Kurt Herdman of Schneider Downs explains how IFRS has and will continue to have an effect on nonprofit organizations.
The standard setting authorities of the Financial Accounting Standards Board (FASB) and the International Accounting Standards Boards (IASB) broadly defined their initial goal of international convergence to be to establish "a single set of high-quality, international standards that companies worldwide would use for both domestic and cross-border financial reporting." Today, rather than requiring American companies to adopt International Financial Reporting Standards (IFRS), convergence is being accomplished through the issuance of new standards by both the FASB and the IASB to minimize the differences between the two standards.

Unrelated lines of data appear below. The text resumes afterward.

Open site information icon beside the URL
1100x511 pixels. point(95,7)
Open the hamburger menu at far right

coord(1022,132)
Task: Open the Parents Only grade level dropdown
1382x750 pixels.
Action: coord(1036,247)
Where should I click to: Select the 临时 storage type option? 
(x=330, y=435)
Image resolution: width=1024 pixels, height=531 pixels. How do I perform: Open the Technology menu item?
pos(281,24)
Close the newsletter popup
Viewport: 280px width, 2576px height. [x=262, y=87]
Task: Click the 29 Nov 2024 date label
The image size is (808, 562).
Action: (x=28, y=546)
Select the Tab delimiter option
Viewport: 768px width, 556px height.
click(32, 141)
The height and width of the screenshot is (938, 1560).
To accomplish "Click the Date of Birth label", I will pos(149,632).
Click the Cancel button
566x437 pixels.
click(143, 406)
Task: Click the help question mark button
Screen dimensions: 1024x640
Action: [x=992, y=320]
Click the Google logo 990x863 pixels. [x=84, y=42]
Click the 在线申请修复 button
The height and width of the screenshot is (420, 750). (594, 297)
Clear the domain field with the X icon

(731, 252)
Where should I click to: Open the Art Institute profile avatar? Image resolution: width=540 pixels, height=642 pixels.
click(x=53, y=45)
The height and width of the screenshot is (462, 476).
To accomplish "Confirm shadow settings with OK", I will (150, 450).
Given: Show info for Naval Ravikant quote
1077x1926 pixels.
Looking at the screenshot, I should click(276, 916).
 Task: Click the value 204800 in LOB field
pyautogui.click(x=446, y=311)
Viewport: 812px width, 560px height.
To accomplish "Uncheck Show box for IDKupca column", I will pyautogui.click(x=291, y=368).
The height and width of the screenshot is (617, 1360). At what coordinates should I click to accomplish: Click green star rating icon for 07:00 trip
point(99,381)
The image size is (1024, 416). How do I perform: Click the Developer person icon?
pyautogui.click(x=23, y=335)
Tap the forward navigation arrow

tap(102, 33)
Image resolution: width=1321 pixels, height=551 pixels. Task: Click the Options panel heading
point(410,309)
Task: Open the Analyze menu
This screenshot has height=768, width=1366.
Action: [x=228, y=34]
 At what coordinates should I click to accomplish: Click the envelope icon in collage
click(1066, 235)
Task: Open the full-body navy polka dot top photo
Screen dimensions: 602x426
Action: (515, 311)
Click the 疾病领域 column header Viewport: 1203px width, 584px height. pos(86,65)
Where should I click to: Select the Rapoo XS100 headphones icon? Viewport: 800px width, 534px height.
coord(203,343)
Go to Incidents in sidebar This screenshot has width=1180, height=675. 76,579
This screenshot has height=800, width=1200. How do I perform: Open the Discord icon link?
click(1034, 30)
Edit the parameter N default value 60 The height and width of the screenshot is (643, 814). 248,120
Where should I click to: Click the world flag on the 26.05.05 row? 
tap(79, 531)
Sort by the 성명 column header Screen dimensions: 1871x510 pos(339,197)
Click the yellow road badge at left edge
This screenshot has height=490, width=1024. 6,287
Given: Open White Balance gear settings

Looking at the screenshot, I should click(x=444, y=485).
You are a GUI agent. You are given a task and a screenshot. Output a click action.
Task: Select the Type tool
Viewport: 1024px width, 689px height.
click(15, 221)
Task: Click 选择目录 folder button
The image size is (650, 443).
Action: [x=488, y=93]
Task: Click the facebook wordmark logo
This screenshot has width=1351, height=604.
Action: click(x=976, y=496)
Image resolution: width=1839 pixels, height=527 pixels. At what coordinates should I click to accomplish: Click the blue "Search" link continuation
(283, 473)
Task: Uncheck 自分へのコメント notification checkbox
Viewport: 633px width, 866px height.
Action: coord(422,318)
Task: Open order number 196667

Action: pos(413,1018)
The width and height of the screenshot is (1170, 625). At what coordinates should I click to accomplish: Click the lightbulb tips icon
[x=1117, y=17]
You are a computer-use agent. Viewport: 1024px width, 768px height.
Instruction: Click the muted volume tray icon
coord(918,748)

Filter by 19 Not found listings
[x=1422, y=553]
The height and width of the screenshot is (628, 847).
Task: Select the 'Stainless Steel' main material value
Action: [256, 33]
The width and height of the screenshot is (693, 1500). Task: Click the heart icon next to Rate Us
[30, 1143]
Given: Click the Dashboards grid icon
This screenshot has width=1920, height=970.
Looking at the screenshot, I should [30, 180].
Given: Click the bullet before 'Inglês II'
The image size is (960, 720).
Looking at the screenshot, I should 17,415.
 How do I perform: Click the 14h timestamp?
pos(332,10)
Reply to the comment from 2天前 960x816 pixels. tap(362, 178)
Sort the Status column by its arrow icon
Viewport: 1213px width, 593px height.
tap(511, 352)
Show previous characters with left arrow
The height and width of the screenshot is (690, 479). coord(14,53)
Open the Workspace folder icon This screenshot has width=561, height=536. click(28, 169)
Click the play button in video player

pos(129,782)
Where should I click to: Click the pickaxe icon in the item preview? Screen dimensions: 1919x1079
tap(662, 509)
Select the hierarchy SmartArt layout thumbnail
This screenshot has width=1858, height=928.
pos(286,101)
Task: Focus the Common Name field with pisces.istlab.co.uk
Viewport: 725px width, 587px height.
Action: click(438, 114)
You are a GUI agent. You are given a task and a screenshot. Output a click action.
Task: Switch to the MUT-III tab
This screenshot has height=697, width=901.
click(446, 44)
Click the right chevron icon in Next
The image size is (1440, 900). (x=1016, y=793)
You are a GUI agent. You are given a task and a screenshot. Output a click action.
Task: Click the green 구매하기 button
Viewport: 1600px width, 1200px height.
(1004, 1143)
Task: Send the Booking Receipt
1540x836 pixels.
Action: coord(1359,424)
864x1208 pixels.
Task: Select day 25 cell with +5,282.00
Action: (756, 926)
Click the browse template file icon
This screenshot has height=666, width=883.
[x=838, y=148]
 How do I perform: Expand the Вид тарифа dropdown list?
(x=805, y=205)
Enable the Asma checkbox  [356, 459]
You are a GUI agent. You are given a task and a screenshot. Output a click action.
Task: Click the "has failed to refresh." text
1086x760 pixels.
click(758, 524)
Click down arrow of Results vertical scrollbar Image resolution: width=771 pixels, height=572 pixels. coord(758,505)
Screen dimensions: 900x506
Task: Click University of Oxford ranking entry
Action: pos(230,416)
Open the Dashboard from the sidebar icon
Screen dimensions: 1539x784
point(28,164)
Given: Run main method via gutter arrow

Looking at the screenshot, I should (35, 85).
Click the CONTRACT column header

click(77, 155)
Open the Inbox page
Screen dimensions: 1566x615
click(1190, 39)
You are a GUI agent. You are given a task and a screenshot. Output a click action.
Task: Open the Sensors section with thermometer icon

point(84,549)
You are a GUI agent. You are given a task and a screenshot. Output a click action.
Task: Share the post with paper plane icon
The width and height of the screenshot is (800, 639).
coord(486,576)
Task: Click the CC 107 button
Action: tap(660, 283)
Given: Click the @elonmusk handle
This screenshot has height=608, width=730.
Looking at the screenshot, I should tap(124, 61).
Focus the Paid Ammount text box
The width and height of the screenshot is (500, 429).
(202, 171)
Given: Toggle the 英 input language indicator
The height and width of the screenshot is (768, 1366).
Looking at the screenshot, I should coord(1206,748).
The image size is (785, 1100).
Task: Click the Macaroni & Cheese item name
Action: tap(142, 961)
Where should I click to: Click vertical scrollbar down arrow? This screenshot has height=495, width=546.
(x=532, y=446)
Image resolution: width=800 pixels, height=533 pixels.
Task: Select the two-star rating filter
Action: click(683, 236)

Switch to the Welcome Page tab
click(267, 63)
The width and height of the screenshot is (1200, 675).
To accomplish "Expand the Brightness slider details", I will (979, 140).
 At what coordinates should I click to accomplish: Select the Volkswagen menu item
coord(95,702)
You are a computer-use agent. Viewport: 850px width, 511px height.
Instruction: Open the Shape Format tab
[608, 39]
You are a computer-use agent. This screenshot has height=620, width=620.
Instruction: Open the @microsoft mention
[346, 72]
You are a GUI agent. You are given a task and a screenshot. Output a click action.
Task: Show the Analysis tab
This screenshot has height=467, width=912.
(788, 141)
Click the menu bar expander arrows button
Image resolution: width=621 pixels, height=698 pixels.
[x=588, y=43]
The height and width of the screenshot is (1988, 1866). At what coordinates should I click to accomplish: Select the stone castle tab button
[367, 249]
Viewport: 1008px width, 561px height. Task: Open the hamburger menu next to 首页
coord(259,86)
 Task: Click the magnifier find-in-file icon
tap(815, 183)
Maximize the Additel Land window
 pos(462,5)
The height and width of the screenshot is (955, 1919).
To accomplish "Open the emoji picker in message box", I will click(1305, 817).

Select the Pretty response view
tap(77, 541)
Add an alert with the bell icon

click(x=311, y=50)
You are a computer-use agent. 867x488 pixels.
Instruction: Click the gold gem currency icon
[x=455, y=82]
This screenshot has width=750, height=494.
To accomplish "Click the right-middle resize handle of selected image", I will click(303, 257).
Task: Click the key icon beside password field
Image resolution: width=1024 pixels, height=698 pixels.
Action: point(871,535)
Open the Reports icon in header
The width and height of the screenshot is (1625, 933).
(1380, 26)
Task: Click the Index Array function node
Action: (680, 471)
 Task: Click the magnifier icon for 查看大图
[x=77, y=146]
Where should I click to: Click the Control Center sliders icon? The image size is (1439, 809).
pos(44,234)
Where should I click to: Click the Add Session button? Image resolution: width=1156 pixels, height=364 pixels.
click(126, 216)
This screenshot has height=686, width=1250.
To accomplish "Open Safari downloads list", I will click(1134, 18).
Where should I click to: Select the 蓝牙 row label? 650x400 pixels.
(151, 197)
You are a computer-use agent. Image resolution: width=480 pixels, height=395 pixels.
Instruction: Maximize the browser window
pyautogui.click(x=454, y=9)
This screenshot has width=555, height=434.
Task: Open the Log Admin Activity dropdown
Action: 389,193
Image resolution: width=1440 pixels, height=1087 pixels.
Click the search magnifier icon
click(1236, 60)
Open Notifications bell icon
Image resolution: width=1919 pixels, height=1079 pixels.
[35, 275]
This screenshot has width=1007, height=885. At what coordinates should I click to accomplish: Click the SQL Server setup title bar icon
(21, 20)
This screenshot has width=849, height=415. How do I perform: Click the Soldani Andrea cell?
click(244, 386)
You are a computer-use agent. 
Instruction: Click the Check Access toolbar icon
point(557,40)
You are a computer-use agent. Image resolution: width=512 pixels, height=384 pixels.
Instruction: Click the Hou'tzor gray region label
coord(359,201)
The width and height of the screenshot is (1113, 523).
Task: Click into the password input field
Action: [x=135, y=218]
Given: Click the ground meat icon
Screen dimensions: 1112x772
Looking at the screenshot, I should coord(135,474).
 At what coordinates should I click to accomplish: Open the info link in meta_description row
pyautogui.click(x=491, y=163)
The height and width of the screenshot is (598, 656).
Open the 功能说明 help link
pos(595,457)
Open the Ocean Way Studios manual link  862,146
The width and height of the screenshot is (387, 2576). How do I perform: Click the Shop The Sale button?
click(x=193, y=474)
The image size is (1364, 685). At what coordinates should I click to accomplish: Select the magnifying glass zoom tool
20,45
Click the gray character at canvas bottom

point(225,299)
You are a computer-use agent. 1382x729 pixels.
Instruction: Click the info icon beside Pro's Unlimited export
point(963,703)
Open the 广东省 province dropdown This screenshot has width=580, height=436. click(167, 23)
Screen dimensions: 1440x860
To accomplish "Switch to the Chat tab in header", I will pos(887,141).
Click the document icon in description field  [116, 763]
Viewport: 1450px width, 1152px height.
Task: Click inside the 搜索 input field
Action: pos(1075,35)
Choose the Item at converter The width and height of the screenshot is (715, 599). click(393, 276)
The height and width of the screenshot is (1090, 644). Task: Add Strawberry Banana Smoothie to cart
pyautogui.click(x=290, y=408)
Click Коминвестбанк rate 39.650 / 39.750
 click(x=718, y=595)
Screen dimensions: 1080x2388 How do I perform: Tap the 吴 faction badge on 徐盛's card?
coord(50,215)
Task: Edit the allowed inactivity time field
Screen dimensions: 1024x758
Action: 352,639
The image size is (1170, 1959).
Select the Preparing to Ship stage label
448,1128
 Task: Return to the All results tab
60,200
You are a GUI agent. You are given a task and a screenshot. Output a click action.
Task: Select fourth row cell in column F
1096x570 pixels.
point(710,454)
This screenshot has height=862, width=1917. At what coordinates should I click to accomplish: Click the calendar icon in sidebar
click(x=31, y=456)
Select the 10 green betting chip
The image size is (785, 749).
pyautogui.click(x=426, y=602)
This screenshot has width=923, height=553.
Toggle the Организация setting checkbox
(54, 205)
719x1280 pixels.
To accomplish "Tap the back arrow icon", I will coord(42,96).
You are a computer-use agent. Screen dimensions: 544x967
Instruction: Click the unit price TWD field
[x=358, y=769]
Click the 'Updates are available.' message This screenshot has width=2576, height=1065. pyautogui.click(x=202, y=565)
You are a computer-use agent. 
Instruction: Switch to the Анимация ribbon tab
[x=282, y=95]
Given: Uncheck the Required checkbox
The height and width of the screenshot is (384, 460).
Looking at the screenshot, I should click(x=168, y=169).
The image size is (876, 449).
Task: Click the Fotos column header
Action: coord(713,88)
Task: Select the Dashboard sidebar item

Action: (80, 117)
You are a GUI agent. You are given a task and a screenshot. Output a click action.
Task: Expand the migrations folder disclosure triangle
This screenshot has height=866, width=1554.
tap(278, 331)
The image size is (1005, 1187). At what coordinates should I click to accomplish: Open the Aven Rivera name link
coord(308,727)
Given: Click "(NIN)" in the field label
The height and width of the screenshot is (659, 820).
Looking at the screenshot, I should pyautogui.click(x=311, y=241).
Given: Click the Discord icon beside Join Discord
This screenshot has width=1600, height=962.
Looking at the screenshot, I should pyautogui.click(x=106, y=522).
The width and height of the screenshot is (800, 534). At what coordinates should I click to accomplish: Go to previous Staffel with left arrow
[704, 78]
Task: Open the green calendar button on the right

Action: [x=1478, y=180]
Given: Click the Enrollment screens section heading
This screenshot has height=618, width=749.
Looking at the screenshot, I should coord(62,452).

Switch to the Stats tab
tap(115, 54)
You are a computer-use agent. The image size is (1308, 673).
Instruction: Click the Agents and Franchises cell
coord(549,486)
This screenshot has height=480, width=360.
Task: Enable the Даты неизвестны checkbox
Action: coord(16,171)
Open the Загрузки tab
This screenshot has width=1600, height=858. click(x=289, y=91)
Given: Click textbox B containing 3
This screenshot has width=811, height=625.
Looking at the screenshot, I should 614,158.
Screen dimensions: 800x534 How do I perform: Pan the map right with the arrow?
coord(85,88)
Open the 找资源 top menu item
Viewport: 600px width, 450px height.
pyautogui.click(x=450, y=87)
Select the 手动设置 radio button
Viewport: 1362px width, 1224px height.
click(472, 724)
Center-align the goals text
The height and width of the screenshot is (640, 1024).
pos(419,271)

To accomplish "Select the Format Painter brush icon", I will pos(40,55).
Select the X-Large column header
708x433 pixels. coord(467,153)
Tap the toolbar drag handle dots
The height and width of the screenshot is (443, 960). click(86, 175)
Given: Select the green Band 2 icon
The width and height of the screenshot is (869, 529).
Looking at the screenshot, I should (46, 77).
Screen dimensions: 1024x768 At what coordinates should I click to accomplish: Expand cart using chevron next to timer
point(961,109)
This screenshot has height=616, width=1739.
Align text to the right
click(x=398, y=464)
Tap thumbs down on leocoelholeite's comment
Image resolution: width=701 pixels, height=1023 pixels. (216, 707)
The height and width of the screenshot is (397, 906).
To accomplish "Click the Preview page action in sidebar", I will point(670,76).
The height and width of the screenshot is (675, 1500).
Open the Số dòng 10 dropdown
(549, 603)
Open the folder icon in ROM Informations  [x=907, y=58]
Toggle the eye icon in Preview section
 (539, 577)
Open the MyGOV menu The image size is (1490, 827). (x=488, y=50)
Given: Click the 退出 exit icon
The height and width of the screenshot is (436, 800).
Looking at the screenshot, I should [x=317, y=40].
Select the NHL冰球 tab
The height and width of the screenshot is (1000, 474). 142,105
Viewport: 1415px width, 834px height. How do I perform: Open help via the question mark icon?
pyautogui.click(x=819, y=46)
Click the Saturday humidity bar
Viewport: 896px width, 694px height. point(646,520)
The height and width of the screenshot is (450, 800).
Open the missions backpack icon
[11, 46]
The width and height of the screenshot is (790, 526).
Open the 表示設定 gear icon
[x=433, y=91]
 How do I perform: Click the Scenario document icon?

This is where nonprofits are being affected by the convergence to IFRS. Anyone who has looked at a nonprofit financial statement over the past two years might recognize the term "Fair Value Measurements" in the footnotes. This is just one example of how a joint project between the FASB and IASB has affected the reporting of U.S. nonprofit organizations. On an ongoing basis, U.S. nonprofits can expect to see changes in U.S. GAAP that will impact their reporting requirements for years to come. Ongoing convergence projects include changes in lease accounting, revenue recognition, and in the accounting for financial instruments. A quick review of the proposed pronouncements from these topics will tell you that they will have a broad impact on nonprofit organizations.
While the answer to the opening question isn't as straightforward as it might seem, it is clear that changes in U.S. GAAP due to convergence are impacting nonprofits.